FDA Approves First Drug for Duchenne Muscular Dystrophy
This morning the FDA announced its approval of eteplirsen (brand name, Exonys 51) for the treatment of Duchenne muscular dystrophy (DMD) in boys “who have a confirmed mutation of the dystrophin gene amenable to exon 51 skipping.” The drug was given the nod under the FDA’s accelerated approval pathway and largely on the basis of a surrogate endpoint: the production of dystrophin in DMD-affected muscles. Although, the FDA warned, the drug has not yet demonstrated associated clinical benefit.
The FDA has concluded that the data submitted by the applicant demonstrated an increase in dystrophin production that is reasonably likely to predict clinical benefit in some patients with DMD who have a confirmed mutation of the dystrophin gene amenable to exon 51 skipping.
A condition of the FDA’s approval is that the drug manufacturer, Cambridge-based Sarepta, conduct a trial to show clinical benefit; however, the FDA did not dictate the particulars of the trial in today’s statement. If a blinded, randomized, placebo-controlled trial is required, Sarepta may have difficulty finding boys who are willing to chance an assignment to placebo.

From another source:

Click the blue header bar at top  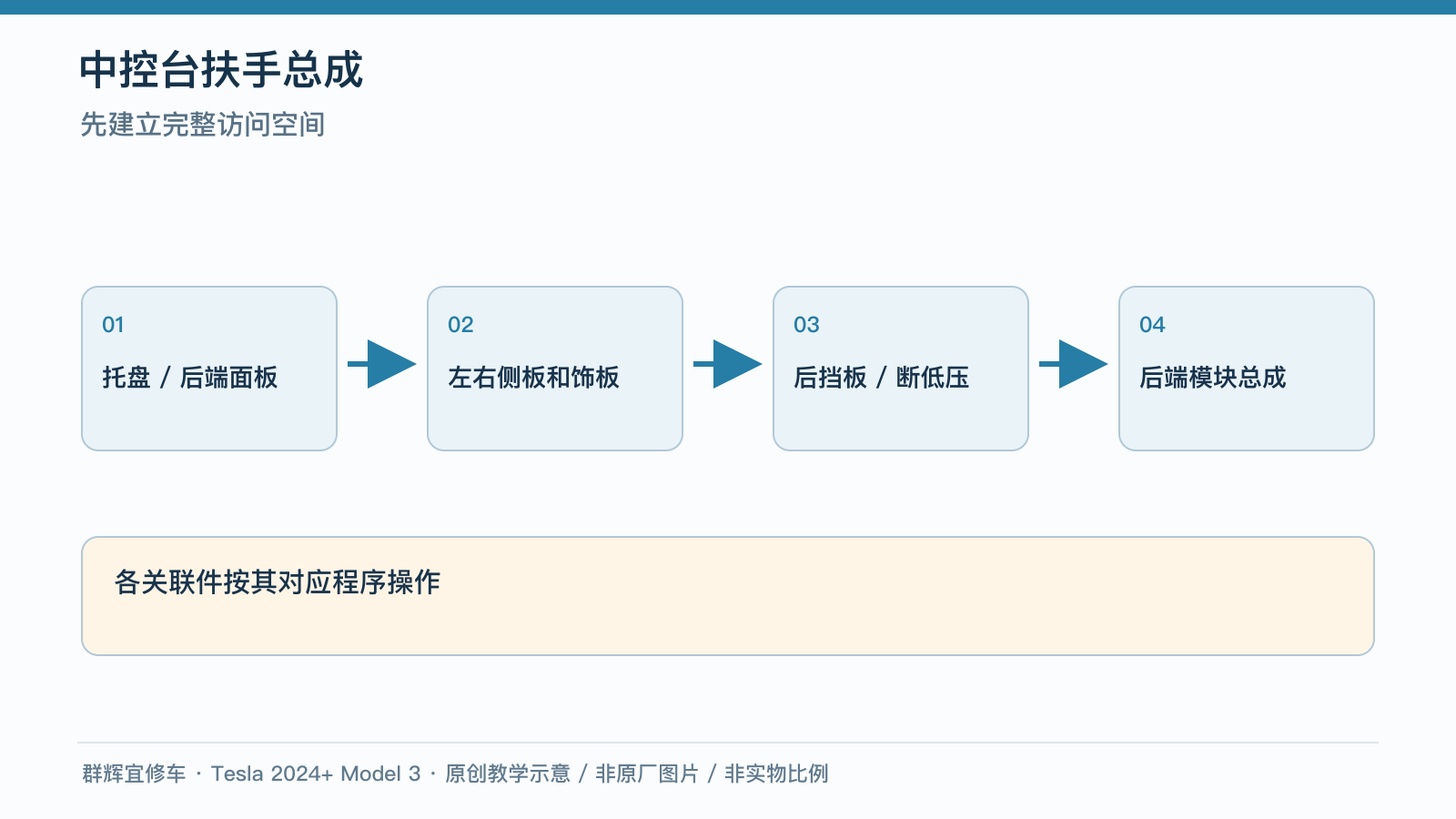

The FDA’s approval also came with a Priority Review status (and, presumably, a very valuable Priority Review Voucher), as well as an orphan drug designation (and presumably, the hefty drug price that usually goes with it).
For brief background on the contentious FDA advisory committee meeting regarding eteplirsen, see STAT’s write-up. Sarepta’s share price shot up mightily on the news of eteplirsen’s approval this morning (80% as of this post).
I, for one, hope that the use of eteplirsen in DMD—particularly early use in young boys—will show unequivocal clinical benefit, beyond that conceivable with placebo. Furthermore, it is hoped that eteplirsen’s proof-of-concept will bolster development of other exon-skipping drugs for DMD and other amenable conditions.
Update from Jessica Adams on Twitter: The required 2-year, randomized, double-blind trial will not require a placebo-treatment arm. One arm will consist of the FDA-approved dosage of eteplirsen (30 mg/kg/week). Another arm will expose enrollees to a higher dosage (eg, 30 mg/kg/day). The primary endpoint will be the North Star Ambulatory Assessment.